Laser powder bed fusion of NiTiFe shape memory alloy via pre‐mixed powder: microstructural evolution, mechanical and functional properties

Abstract High‐cost pre‐alloyed powder is the bottleneck problem that limits the widespread application of additive‐manufactured shape memory alloys. In this work, the low‐cost ternary NiTiFe shape memory alloy is fabricated by laser powder bed fusion (LPBF) technique via mechanically mixed pre‐alloy NiTi powder and varying contents pure Fe powder (1, 2, 3 wt%).
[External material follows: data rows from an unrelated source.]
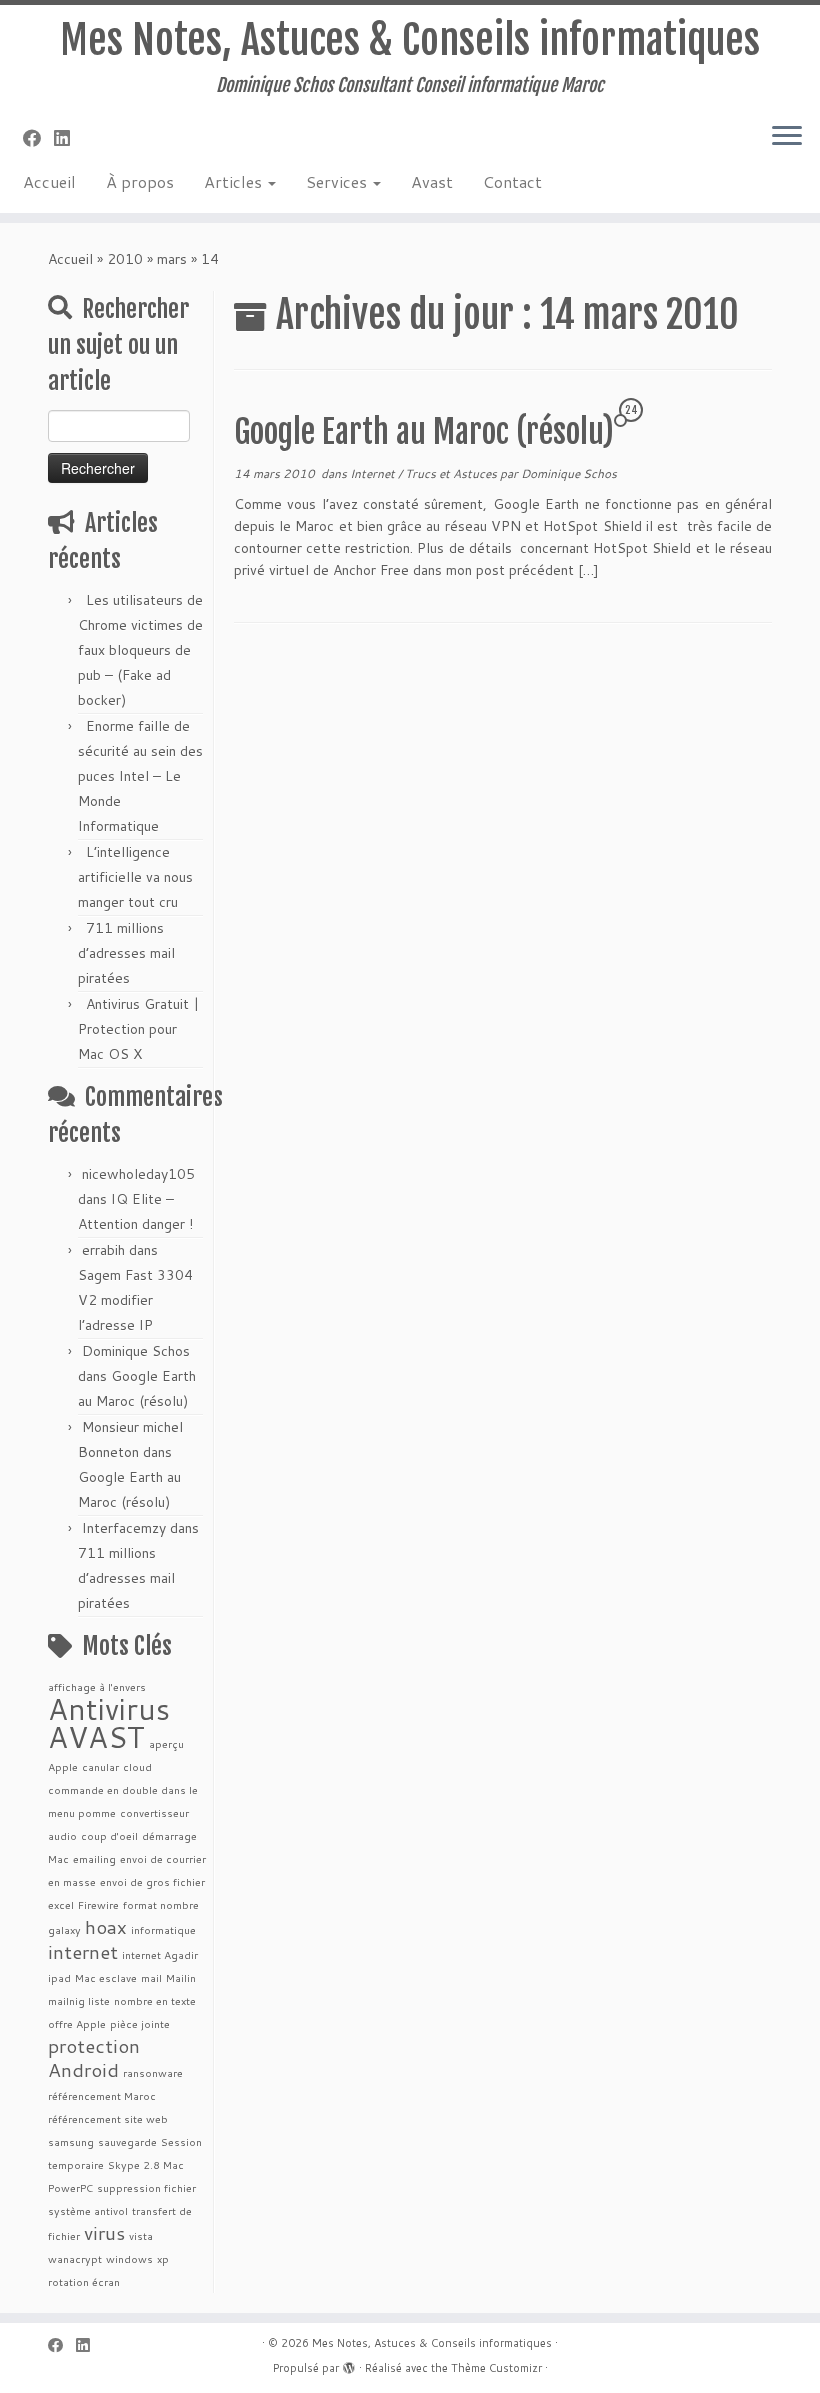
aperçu (166, 1743)
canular (100, 1766)
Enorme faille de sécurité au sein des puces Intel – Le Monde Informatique (140, 776)
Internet (374, 473)
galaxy (64, 1929)
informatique (163, 1929)
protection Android (94, 2057)
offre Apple (77, 2023)
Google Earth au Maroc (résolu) (424, 432)
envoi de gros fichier (152, 1881)
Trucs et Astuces (452, 473)
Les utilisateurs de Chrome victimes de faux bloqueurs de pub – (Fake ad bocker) (140, 650)
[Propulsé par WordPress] (349, 2364)
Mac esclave (106, 1977)
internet (83, 1951)
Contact (512, 181)
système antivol (88, 2210)
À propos (140, 181)
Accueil (49, 181)
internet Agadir (160, 1954)
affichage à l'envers (97, 1686)
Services (338, 181)
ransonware (153, 2072)
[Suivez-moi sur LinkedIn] (68, 138)
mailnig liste (79, 2000)
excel (61, 1904)
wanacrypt (75, 2258)
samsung (71, 2141)
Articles (235, 181)
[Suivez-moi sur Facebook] (38, 138)
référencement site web (108, 2118)
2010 (125, 259)
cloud (137, 1766)
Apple (63, 1766)
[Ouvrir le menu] (787, 137)
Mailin (181, 1977)
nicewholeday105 (138, 1174)
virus (104, 2232)
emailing (94, 1858)
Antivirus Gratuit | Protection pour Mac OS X (138, 1029)
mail (151, 1977)
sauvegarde (127, 2141)
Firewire (98, 1904)
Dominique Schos (136, 1351)
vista (141, 2235)
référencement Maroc (102, 2095)
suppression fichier (146, 2187)
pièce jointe (140, 2023)
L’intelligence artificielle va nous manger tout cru (135, 877)
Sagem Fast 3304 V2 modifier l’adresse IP (135, 1300)
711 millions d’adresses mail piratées (126, 953)
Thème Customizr (496, 2368)
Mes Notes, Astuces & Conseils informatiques (410, 40)
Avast (432, 181)
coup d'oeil (109, 1835)
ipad (59, 1977)
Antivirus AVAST (109, 1722)
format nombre (161, 1904)
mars (172, 259)
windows (129, 2258)
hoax (106, 1926)
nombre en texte (155, 2000)
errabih (103, 1250)
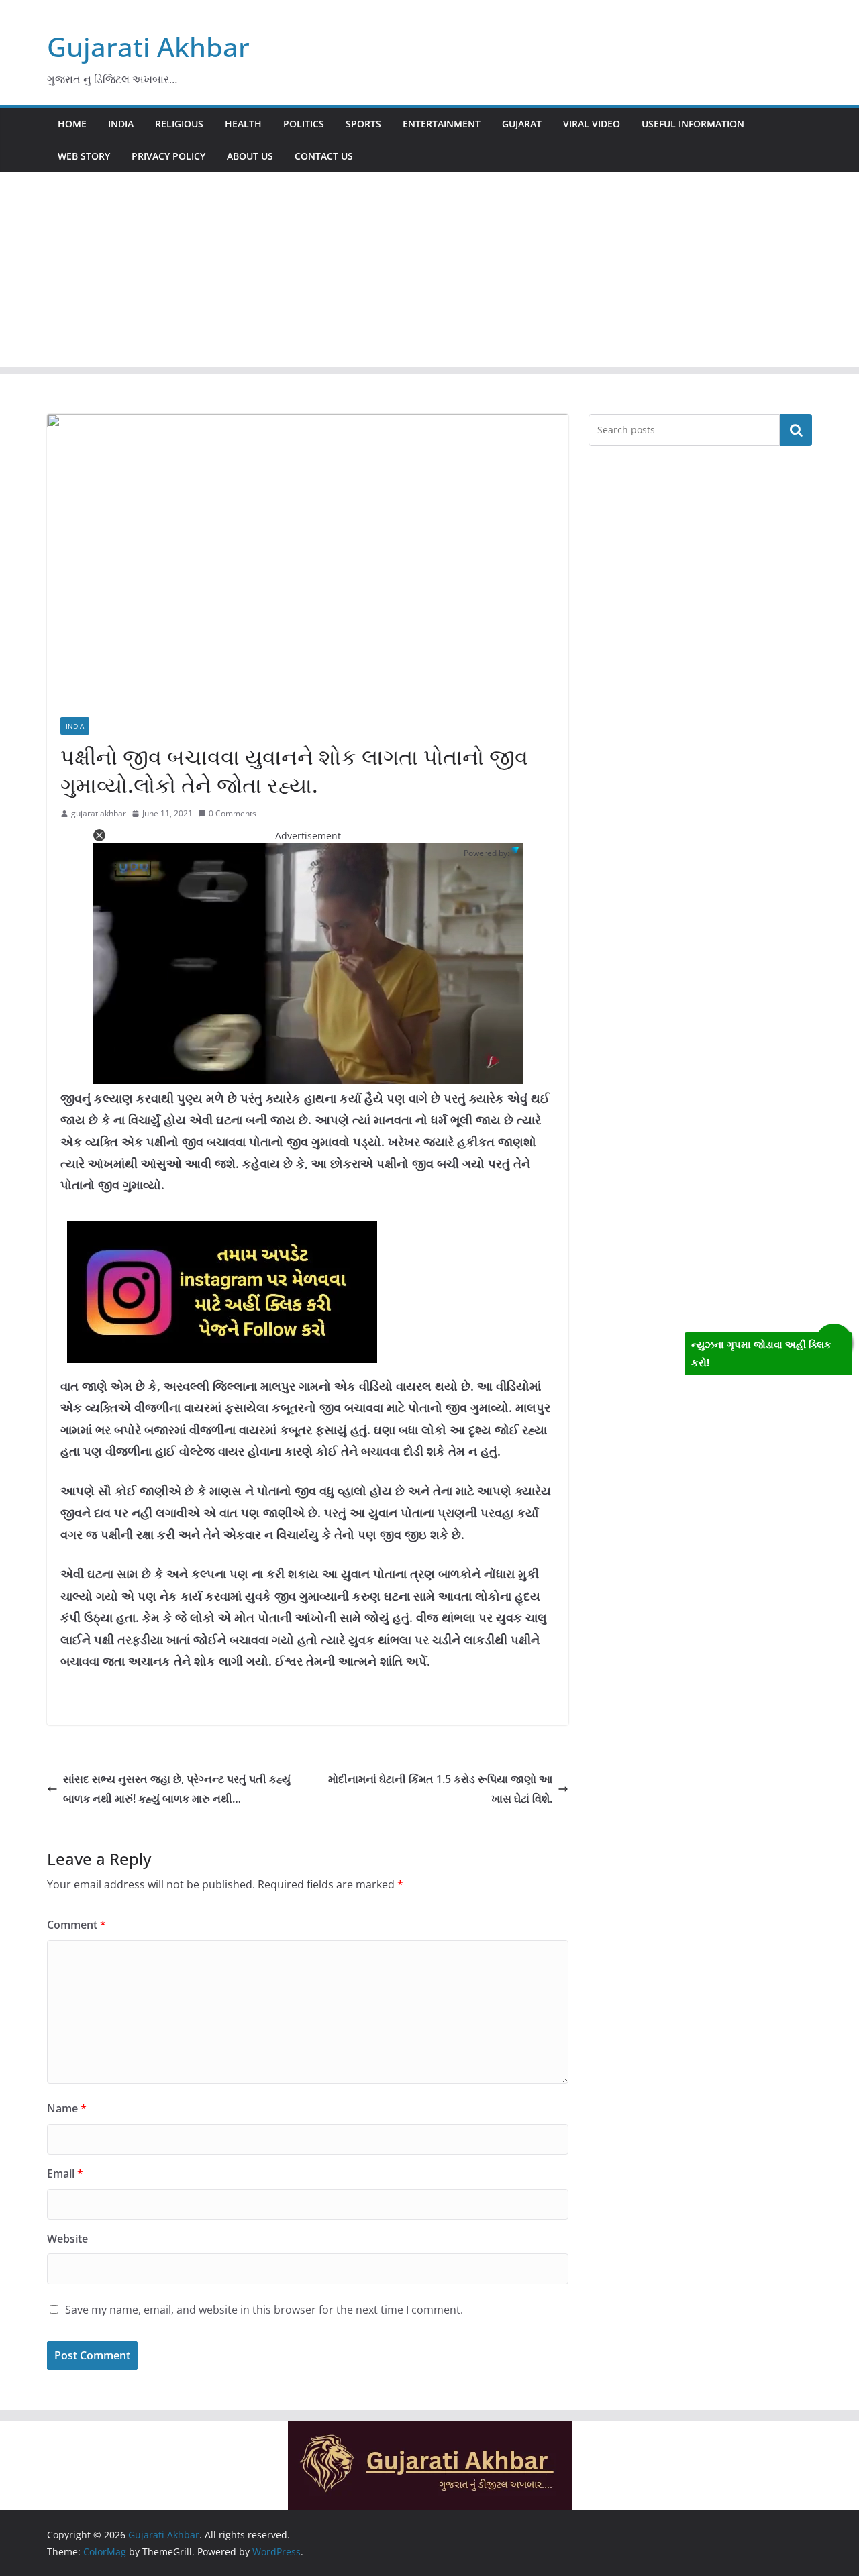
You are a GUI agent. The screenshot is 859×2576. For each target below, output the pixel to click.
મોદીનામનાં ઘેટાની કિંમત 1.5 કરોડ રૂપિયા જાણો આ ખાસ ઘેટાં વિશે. (440, 1789)
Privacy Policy (168, 156)
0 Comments (232, 813)
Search (796, 430)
All NiTiFe alloys show a relative density of up to 99.8% by optimizing the LPBF processing parameters. Owing to the heterogeneous nucleation effect of micron‐sized Fe particles, both grain refinement and texture weakening are generated in the NiTiFe alloys, accompanied by the reduction of dislocation density. For the room‐temperature mechanical properties, the NiTi‐3Fe alloy shows the highest microhardness of HV 370, but the fracture strength and elongation reduce to 1701 MPa and 23% simultaneously. The evolution of mechanical properties is attributed to the high internal defects, low dislocation density and the incoherent oxide. Moreover, the NiTi‐3Fe alloy shows the quasi‐linear superelasticity behavior; the superelastic recoverable strain of NiTi‐1Fe and NiTi‐2Fe decreased with the increase in Fe content. This study provided a new‐fangled insight for the development of multi‐component NiTi‐based shape memory alloys by additive manufacturing.